Archived posting to the Leica Users Group, 1997/09/04

[Author Prev] [Author Next] [Thread Prev] [Thread Next] [Author Index] [Topic Index] [Home] [Search]

Subject: M6 problem survey
From: "Patrick G. Sobalvarro" <pgs@sobalvarro.org>
Date: Thu, 04 Sep 1997 00:27:04 -0700

Someone requested that a statistician work out the confidence intervals for
Fernando's M6 problem survey.  I'm not a statistician, but I play one on
TV.  Actually, I often do this kind of thing as part of my job, so I guess
I can do a little analysis on Fernando's numbers for the group.

Before starting, let me say as I said before (and several other people have
said) that Fernando's statistical methods are unsound.  They are bad, bad,
bad.  First, he has surveyed a group that may not be representative.  Yes,
it is possible that LUG members are not representative of most M6 owners
with respect to camera problems -- for example, we could conceivably be too
enthusiastic, causing dealers to take advantage of us by selling us the few
broken M6's they have, saving the majority of working ones for people who
are less easily gulled.  Second, he has invited his survey participants to
select themselves, based on how interested they are in his survey.  This
will produce biased results.

This is not to say that Fernando is bad.  I like Fernando, and I like his
messages to the LUG.  I generally think he's wonderful.  But statistics...
tricky stuff.  Best left to professionals.

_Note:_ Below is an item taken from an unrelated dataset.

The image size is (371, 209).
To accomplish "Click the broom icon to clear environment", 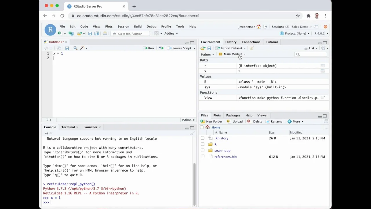I will pos(252,48).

Okay, some error bounds on Fernando's numbers.  The usual method for small
sample sizes makes use of Student's t-distribution, and it assumes that we
have a random sample, because correcting for bias in the sample would be
hard without more information.  Therefore, the confidence intervals will be
wrong.  They will only be wrong because of the bias problem described in
the first part of this message.  If we actually had a random sample, the
confidence intervals would be correct.

First, the mean 6/26 (about 23%) for the probability that an M6 has a
problem.  The size of the 90% confidence interval is (0.087, 0.37), so that
we would say with 90% confidence that the probability that a
randomly-selected M6 has a problem is somewhere between about 9% and 37% --
if Fernando's sample is unbiased, which I claim it is not.  People who are
upset about something tend to select for themselves.

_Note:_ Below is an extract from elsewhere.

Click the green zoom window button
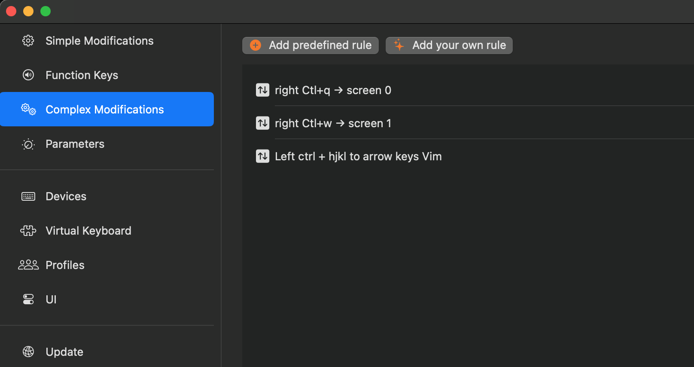 pos(46,11)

A similar calculation can be done for only the 95-96 M6's, where the sample
size is much lower.  Here the numbers are (0.205, 0.718) -- we would say
(if we believed the sample to be unbiased) with 90% confidence that the
probability that an M6 made in 95-96 had a problem was between about 21%
and 72%.  But, once again, because of the non-random sample, this interval
is probably wrong.

To demonstrate the absurdity of trying to estimate anything from Fernando's
survey data, I would point out that although the M6 has been in production
for 13 years, half of all M6's in his survey were made in 1995 and later.
If we used the logic I've seen advanced by lots of LUG members in this
discussion, we would say that half of all M6's in the world were made in 95
and 96, which is clearly absurd.  If we were to assume that Fernando's
sample is random, we would conclude with 90% certainty that the probability
that a randomly selected M6 was made in 95-96 is between 33% and 67%, but
our certainty would obviously be misplaced.

So, in conclusion, if you want to do this kind of thing, you need to study
up.  Buy a book on conducting surveys and another book on statistical
methods, and read them and pay attention.  Otherwise you produce misleading
results that could be quoted widely, increasing the amount of
misinformation in the world.

- -Patrick